Under the PCI standard, developed jointly by Visa and MasterCard, retailers must validate that they are in compliance with strict measures to protect customers’ confidential data. Retailers with higher annual volumes are subject to more rigorous validation requirements. For example, Level 4 merchants-those with the lowest transaction volume-must perform annual self assessments while Level 1 merchants-those with the highest transaction volume-must perform annual onsite audits and quarterly scans.
“Protecting the environment is critical to ensuring the future growth of electronic payments,” said Mike E. Smith, senior vice president, enterprise risk and compliance. “Extending more rigorous validation requirements to additional merchants better reflects the security risks present in the marketplace.”

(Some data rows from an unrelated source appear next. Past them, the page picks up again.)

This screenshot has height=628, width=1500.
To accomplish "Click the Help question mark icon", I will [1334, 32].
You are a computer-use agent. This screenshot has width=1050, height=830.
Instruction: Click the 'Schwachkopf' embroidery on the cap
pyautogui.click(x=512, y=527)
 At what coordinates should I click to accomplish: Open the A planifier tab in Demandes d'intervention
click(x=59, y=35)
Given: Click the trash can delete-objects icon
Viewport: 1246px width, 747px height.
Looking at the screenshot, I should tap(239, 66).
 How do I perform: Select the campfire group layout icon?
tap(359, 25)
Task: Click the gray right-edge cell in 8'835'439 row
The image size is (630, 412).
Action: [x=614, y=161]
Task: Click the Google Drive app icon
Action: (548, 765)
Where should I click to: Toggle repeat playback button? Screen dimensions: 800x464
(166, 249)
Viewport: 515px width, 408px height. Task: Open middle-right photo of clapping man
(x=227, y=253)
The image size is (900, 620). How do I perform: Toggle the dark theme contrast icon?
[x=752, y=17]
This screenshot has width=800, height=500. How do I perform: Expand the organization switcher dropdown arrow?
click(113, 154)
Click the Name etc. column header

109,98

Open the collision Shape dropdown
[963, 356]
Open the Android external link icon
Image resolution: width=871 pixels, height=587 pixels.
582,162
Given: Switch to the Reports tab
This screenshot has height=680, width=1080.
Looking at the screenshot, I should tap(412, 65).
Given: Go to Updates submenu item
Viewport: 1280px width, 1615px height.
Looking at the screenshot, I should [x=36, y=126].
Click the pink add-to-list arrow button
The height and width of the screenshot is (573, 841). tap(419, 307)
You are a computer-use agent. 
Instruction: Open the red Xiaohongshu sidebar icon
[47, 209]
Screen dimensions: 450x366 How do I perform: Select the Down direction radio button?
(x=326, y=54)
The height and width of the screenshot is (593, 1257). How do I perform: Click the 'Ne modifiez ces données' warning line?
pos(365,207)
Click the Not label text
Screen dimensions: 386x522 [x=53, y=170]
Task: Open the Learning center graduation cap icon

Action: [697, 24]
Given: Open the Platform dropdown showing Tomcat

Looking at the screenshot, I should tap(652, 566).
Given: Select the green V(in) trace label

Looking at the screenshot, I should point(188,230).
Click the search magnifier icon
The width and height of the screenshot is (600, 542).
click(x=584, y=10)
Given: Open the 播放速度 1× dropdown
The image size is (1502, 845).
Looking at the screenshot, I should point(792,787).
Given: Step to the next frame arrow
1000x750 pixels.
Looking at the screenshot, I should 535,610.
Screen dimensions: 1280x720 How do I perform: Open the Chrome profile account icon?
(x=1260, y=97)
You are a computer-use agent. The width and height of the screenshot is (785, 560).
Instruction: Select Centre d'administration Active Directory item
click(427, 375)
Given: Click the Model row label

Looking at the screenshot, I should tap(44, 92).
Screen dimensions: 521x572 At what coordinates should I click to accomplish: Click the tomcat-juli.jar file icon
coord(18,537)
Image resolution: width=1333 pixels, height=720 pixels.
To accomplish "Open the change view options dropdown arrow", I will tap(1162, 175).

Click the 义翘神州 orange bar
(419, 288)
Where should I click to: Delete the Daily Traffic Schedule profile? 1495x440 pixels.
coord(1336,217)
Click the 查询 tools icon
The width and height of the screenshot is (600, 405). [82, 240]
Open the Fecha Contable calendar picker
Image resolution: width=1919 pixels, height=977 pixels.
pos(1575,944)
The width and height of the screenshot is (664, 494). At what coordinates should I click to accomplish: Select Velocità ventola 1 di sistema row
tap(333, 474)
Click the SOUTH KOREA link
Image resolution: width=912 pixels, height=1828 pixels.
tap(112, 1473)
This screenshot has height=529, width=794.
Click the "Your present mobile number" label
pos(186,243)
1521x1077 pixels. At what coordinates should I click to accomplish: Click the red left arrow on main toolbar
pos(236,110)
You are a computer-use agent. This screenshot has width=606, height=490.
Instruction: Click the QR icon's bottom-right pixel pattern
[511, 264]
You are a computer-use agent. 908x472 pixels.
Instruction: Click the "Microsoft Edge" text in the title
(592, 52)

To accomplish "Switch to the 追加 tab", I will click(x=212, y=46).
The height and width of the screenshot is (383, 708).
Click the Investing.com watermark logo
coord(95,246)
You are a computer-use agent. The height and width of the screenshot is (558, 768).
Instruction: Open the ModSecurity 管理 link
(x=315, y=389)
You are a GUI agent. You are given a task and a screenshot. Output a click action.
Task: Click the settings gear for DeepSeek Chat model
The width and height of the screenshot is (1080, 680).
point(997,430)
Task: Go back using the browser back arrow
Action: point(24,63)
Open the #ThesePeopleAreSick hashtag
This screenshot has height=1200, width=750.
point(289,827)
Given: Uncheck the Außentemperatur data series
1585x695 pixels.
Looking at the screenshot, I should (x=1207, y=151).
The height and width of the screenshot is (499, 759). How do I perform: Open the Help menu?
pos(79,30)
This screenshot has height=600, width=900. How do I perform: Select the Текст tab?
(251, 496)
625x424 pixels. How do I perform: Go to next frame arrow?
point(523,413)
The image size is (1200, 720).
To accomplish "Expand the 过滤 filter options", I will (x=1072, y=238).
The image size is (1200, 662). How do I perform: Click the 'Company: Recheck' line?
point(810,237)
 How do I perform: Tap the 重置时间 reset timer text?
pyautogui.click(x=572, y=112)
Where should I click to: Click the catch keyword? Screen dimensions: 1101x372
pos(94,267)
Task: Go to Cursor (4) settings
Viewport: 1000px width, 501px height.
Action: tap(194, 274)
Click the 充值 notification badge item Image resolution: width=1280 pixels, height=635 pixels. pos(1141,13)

The most significant change in the validation categories involves the Level 2 merchant category, which previously applied to merchants processing between 150,000 and 6 million e-commerce transactions per year. That level now has been broadened to include any merchant processing between 1 million and 6 million transactions annually, regardless of the channel.
Visa estimates that less than 1,000 Level 4 merchants will move into the Level 2 category, while an equal number of Level 2 merchants will move to Level 3.
While none of the validation requirements has changed, merchants moving into a new validation level will be responsible for complying with that category’s validation requirements, Visa said.
Information on the changes is available at www.visa.com/cisp.
PCI compliance is required of all merchants and other entities that store, transmit or process cardholder data. Retailers that fail to comply are subject to fines.